[Collected data]

# # # # #

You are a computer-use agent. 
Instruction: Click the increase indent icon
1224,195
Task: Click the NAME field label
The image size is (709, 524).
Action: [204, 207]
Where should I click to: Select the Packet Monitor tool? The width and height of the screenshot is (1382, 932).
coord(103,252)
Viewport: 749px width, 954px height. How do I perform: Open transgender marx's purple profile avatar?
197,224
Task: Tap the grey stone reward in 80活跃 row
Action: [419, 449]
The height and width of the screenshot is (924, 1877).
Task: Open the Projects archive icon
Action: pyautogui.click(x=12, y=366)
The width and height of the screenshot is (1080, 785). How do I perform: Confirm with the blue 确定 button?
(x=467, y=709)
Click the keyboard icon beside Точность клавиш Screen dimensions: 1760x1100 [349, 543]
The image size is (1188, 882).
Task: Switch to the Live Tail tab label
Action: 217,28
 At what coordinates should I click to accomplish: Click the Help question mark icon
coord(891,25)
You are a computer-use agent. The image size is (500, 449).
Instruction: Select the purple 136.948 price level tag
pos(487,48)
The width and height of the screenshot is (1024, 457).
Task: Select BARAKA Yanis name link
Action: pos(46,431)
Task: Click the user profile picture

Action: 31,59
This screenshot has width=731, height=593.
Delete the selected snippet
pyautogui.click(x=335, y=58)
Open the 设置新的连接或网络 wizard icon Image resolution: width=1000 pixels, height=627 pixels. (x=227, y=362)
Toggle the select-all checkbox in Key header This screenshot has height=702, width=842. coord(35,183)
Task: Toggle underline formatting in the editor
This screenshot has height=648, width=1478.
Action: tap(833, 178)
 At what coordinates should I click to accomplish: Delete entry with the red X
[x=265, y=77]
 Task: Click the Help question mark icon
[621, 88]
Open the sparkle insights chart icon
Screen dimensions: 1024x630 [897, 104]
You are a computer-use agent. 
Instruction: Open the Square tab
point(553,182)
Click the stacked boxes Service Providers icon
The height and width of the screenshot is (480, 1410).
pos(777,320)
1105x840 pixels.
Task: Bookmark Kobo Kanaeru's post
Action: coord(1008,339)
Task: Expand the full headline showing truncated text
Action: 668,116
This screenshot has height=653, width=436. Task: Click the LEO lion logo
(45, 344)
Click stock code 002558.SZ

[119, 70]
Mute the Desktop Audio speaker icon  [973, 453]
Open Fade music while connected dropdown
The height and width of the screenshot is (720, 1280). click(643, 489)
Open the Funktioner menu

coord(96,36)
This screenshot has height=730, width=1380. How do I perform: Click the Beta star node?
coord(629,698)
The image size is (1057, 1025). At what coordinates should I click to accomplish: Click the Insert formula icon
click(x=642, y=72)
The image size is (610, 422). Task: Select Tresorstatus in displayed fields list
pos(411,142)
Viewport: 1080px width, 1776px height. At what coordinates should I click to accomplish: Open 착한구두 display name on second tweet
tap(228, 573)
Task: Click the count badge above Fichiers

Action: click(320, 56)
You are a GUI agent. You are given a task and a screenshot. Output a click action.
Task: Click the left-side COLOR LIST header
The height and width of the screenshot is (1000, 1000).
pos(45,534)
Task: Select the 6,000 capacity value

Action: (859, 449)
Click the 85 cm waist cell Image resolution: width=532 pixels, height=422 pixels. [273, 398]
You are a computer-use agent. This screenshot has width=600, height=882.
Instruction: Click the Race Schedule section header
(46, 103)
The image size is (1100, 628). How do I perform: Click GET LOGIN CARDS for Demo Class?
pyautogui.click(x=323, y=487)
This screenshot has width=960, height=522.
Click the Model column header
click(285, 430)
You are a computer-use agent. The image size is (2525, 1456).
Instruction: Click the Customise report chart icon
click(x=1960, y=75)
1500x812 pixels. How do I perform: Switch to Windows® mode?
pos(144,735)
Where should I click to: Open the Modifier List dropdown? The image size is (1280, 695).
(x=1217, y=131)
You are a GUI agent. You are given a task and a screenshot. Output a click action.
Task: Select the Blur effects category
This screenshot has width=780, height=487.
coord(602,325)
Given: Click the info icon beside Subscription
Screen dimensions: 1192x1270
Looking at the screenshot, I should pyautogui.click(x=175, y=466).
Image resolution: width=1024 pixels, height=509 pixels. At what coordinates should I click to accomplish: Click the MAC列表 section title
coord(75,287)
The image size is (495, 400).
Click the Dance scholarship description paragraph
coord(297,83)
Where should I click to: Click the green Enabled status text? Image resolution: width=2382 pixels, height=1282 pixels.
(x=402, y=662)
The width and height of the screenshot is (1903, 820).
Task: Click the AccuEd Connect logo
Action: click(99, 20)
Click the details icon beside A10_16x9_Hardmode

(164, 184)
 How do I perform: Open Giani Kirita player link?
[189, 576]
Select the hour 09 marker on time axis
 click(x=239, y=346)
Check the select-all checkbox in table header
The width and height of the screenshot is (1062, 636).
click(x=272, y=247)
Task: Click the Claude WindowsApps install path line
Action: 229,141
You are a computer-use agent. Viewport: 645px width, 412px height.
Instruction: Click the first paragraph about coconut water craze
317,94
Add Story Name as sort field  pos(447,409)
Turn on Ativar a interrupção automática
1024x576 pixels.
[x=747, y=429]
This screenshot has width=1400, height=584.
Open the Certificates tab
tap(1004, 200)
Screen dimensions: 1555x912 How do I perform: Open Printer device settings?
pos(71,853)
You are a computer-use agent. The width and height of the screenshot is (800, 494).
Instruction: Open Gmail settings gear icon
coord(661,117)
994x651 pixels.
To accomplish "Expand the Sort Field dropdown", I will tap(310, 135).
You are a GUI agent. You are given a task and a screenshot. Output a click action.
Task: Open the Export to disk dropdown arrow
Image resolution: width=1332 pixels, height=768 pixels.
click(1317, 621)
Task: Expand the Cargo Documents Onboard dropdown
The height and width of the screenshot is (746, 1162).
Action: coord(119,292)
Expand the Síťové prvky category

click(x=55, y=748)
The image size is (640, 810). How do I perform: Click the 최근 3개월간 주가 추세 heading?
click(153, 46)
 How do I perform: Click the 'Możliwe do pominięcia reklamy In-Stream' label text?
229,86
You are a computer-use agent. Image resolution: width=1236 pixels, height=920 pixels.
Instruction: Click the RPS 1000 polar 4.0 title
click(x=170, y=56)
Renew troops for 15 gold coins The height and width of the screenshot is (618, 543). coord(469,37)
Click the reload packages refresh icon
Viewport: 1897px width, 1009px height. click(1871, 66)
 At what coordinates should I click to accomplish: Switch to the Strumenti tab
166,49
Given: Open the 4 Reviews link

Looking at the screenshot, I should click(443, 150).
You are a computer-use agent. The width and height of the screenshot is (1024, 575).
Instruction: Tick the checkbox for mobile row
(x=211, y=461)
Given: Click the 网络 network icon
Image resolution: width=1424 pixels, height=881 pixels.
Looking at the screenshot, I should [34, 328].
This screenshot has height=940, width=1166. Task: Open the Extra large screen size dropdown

# # # # #

*Exercise*
Word for word, write out each record shown above.

*Problem solution*
You are a computer-use agent. 
Instruction: Click the increase indent icon
1224,195
Task: Click the NAME field label
The image size is (709, 524).
Action: [204, 207]
Where should I click to: Select the Packet Monitor tool? The width and height of the screenshot is (1382, 932).
coord(103,252)
Viewport: 749px width, 954px height. How do I perform: Open transgender marx's purple profile avatar?
197,224
Task: Tap the grey stone reward in 80活跃 row
Action: [419, 449]
The height and width of the screenshot is (924, 1877).
Task: Open the Projects archive icon
Action: pyautogui.click(x=12, y=366)
The width and height of the screenshot is (1080, 785). How do I perform: Confirm with the blue 确定 button?
(x=467, y=709)
Click the keyboard icon beside Точность клавиш Screen dimensions: 1760x1100 [349, 543]
The image size is (1188, 882).
Task: Switch to the Live Tail tab label
Action: 217,28
 At what coordinates should I click to accomplish: Click the Help question mark icon
coord(891,25)
You are a computer-use agent. The image size is (500, 449).
Instruction: Select the purple 136.948 price level tag
pos(487,48)
The width and height of the screenshot is (1024, 457).
Task: Select BARAKA Yanis name link
Action: pos(46,431)
Task: Click the user profile picture

Action: 31,59
This screenshot has width=731, height=593.
Delete the selected snippet
pyautogui.click(x=335, y=58)
Open the 设置新的连接或网络 wizard icon Image resolution: width=1000 pixels, height=627 pixels. (x=227, y=362)
Toggle the select-all checkbox in Key header This screenshot has height=702, width=842. coord(35,183)
Task: Toggle underline formatting in the editor
This screenshot has height=648, width=1478.
Action: tap(833, 178)
 At what coordinates should I click to accomplish: Delete entry with the red X
[x=265, y=77]
 Task: Click the Help question mark icon
[621, 88]
Open the sparkle insights chart icon
Screen dimensions: 1024x630 [897, 104]
You are a computer-use agent. 
Instruction: Open the Square tab
point(553,182)
Click the stacked boxes Service Providers icon
The height and width of the screenshot is (480, 1410).
pos(777,320)
1105x840 pixels.
Task: Bookmark Kobo Kanaeru's post
Action: coord(1008,339)
Task: Expand the full headline showing truncated text
Action: 668,116
This screenshot has height=653, width=436. Task: Click the LEO lion logo
(45, 344)
Click stock code 002558.SZ

[119, 70]
Mute the Desktop Audio speaker icon  [973, 453]
Open Fade music while connected dropdown
The height and width of the screenshot is (720, 1280). click(643, 489)
Open the Funktioner menu

coord(96,36)
This screenshot has height=730, width=1380. How do I perform: Click the Beta star node?
coord(629,698)
The image size is (1057, 1025). At what coordinates should I click to accomplish: Click the Insert formula icon
click(x=642, y=72)
The image size is (610, 422). Task: Select Tresorstatus in displayed fields list
pos(411,142)
Viewport: 1080px width, 1776px height. At what coordinates should I click to accomplish: Open 착한구두 display name on second tweet
tap(228, 573)
Task: Click the count badge above Fichiers

Action: click(320, 56)
You are a GUI agent. You are given a task and a screenshot. Output a click action.
Task: Click the left-side COLOR LIST header
The height and width of the screenshot is (1000, 1000).
pos(45,534)
Task: Select the 6,000 capacity value

Action: (859, 449)
Click the 85 cm waist cell Image resolution: width=532 pixels, height=422 pixels. [273, 398]
You are a computer-use agent. This screenshot has width=600, height=882.
Instruction: Click the Race Schedule section header
(46, 103)
The image size is (1100, 628). How do I perform: Click GET LOGIN CARDS for Demo Class?
pyautogui.click(x=323, y=487)
This screenshot has width=960, height=522.
Click the Model column header
click(285, 430)
You are a computer-use agent. The image size is (2525, 1456).
Instruction: Click the Customise report chart icon
click(x=1960, y=75)
1500x812 pixels. How do I perform: Switch to Windows® mode?
pos(144,735)
Where should I click to: Open the Modifier List dropdown? The image size is (1280, 695).
(x=1217, y=131)
You are a GUI agent. You are given a task and a screenshot. Output a click action.
Task: Select the Blur effects category
This screenshot has width=780, height=487.
coord(602,325)
Given: Click the info icon beside Subscription
Screen dimensions: 1192x1270
Looking at the screenshot, I should pyautogui.click(x=175, y=466).
Image resolution: width=1024 pixels, height=509 pixels. At what coordinates should I click to accomplish: Click the MAC列表 section title
coord(75,287)
The image size is (495, 400).
Click the Dance scholarship description paragraph
coord(297,83)
Where should I click to: Click the green Enabled status text? Image resolution: width=2382 pixels, height=1282 pixels.
(x=402, y=662)
The width and height of the screenshot is (1903, 820).
Task: Click the AccuEd Connect logo
Action: click(99, 20)
Click the details icon beside A10_16x9_Hardmode

(164, 184)
 How do I perform: Open Giani Kirita player link?
[189, 576]
Select the hour 09 marker on time axis
 click(x=239, y=346)
Check the select-all checkbox in table header
The width and height of the screenshot is (1062, 636).
click(x=272, y=247)
Task: Click the Claude WindowsApps install path line
Action: 229,141
You are a computer-use agent. Viewport: 645px width, 412px height.
Instruction: Click the first paragraph about coconut water craze
317,94
Add Story Name as sort field  pos(447,409)
Turn on Ativar a interrupção automática
1024x576 pixels.
[x=747, y=429]
This screenshot has width=1400, height=584.
Open the Certificates tab
tap(1004, 200)
Screen dimensions: 1555x912 How do I perform: Open Printer device settings?
pos(71,853)
You are a computer-use agent. The width and height of the screenshot is (800, 494).
Instruction: Open Gmail settings gear icon
coord(661,117)
994x651 pixels.
To accomplish "Expand the Sort Field dropdown", I will tap(310, 135).
You are a GUI agent. You are given a task and a screenshot. Output a click action.
Task: Open the Export to disk dropdown arrow
Image resolution: width=1332 pixels, height=768 pixels.
click(1317, 621)
Task: Expand the Cargo Documents Onboard dropdown
The height and width of the screenshot is (746, 1162).
Action: coord(119,292)
Expand the Síťové prvky category

click(x=55, y=748)
The image size is (640, 810). How do I perform: Click the 최근 3개월간 주가 추세 heading?
click(153, 46)
 How do I perform: Click the 'Możliwe do pominięcia reklamy In-Stream' label text?
229,86
You are a computer-use agent. Image resolution: width=1236 pixels, height=920 pixels.
Instruction: Click the RPS 1000 polar 4.0 title
click(x=170, y=56)
Renew troops for 15 gold coins The height and width of the screenshot is (618, 543). coord(469,37)
Click the reload packages refresh icon
Viewport: 1897px width, 1009px height. click(1871, 66)
 At what coordinates should I click to accomplish: Switch to the Strumenti tab
166,49
Given: Open the 4 Reviews link

Looking at the screenshot, I should click(443, 150).
You are a computer-use agent. The width and height of the screenshot is (1024, 575).
Instruction: Tick the checkbox for mobile row
(x=211, y=461)
Given: Click the 网络 network icon
Image resolution: width=1424 pixels, height=881 pixels.
Looking at the screenshot, I should [34, 328].
This screenshot has height=940, width=1166. Task: Open the Extra large screen size dropdown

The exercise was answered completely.